# Exercise brief:
From the line that contains "Screen dimensions: 1594x1594" to the end of the entries, copy each line exactly, though the pictures stay out.

# Stored data:
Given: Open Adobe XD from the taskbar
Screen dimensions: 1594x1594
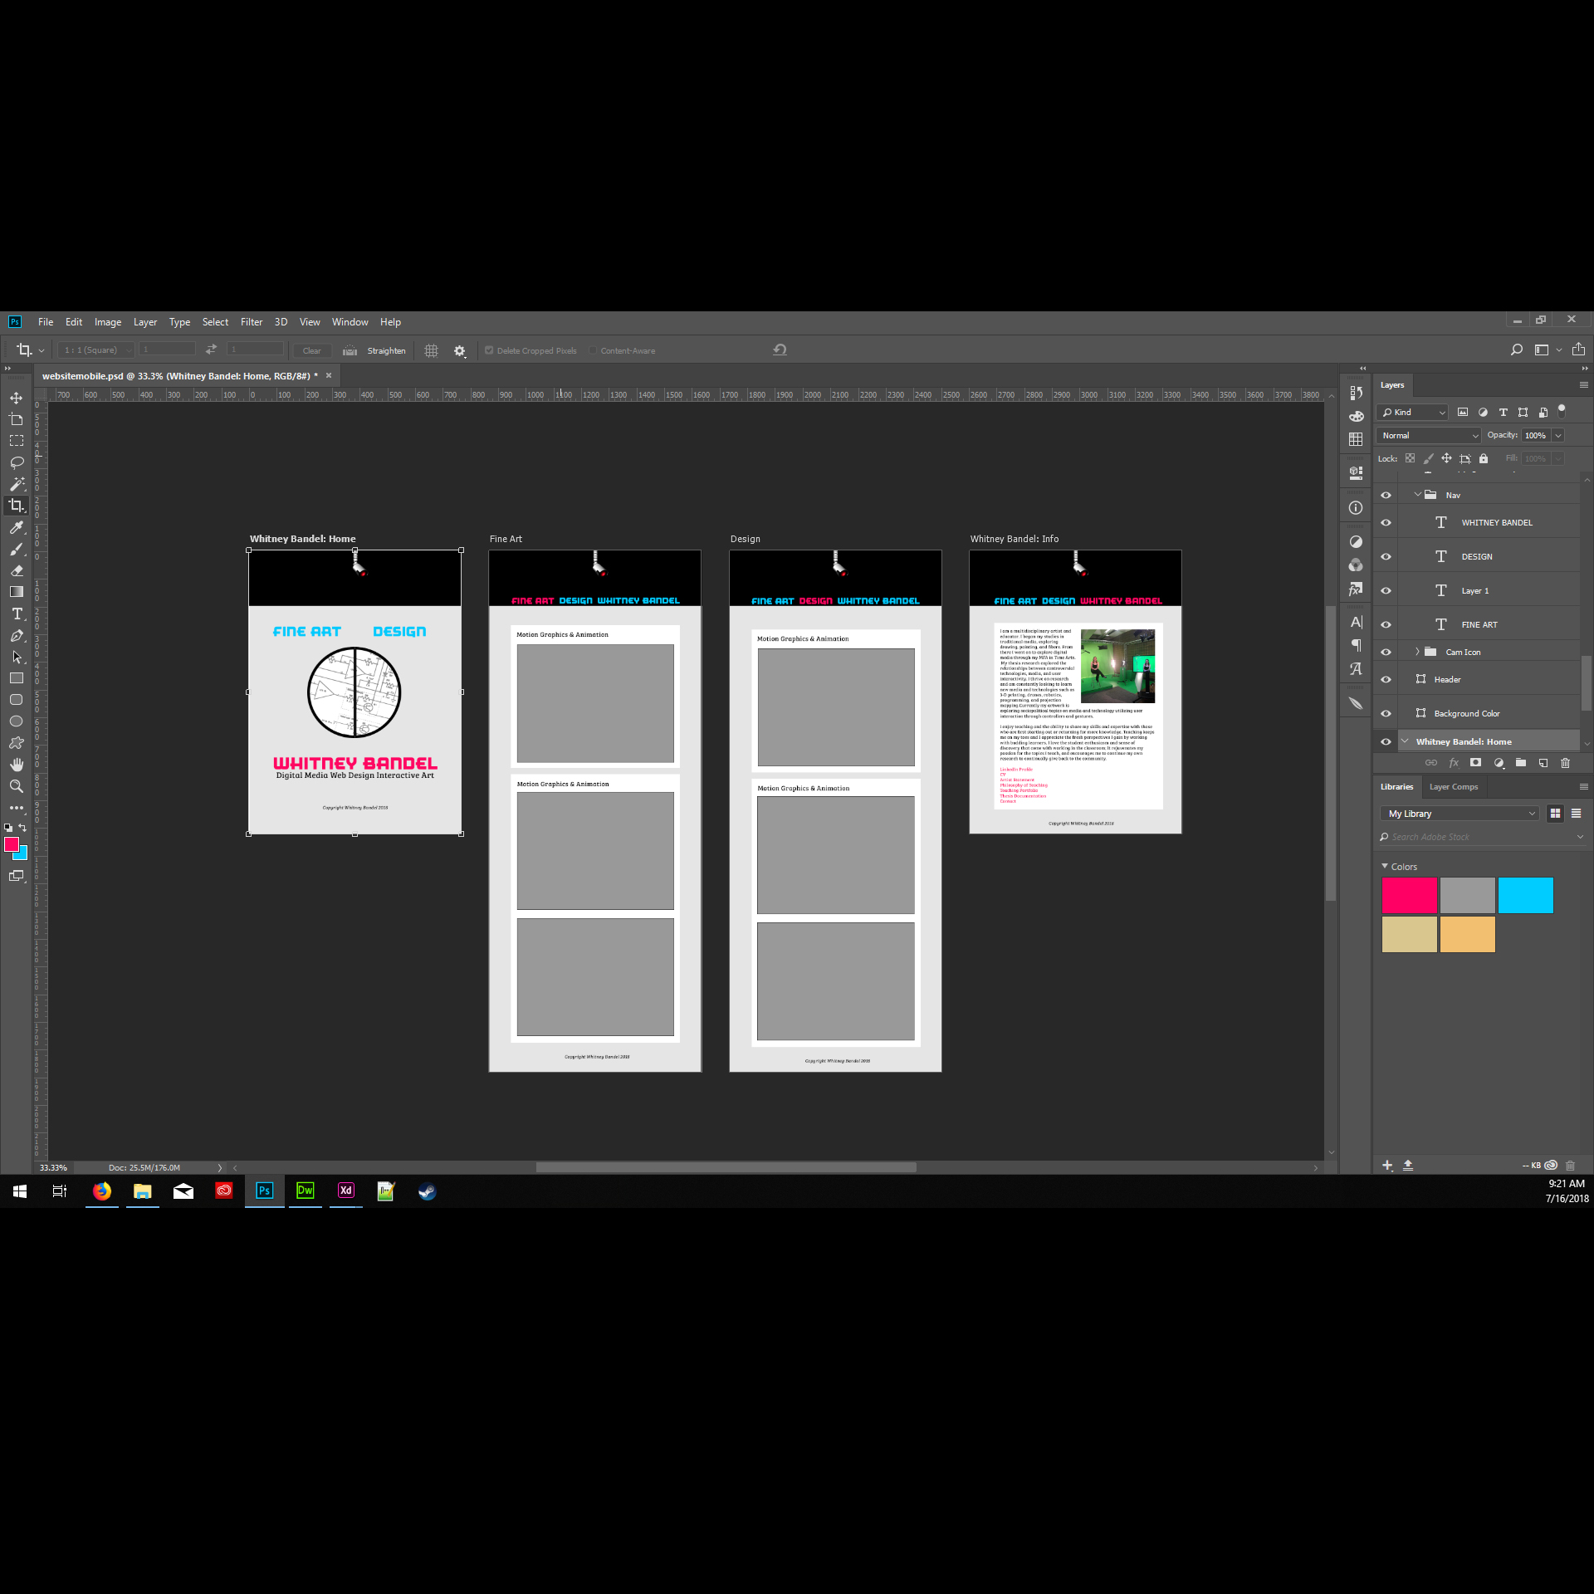Looking at the screenshot, I should click(345, 1191).
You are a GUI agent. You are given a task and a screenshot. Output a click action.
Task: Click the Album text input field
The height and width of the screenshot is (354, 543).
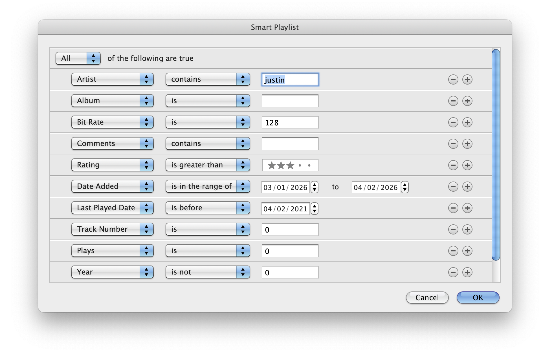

# Expected answer:
Screen dimensions: 1594x1594
Looking at the screenshot, I should click(345, 1191).
You are a GUI agent. You are given a task and a screenshot. Output a click action.
Task: Click the Album text input field
The height and width of the screenshot is (354, 543).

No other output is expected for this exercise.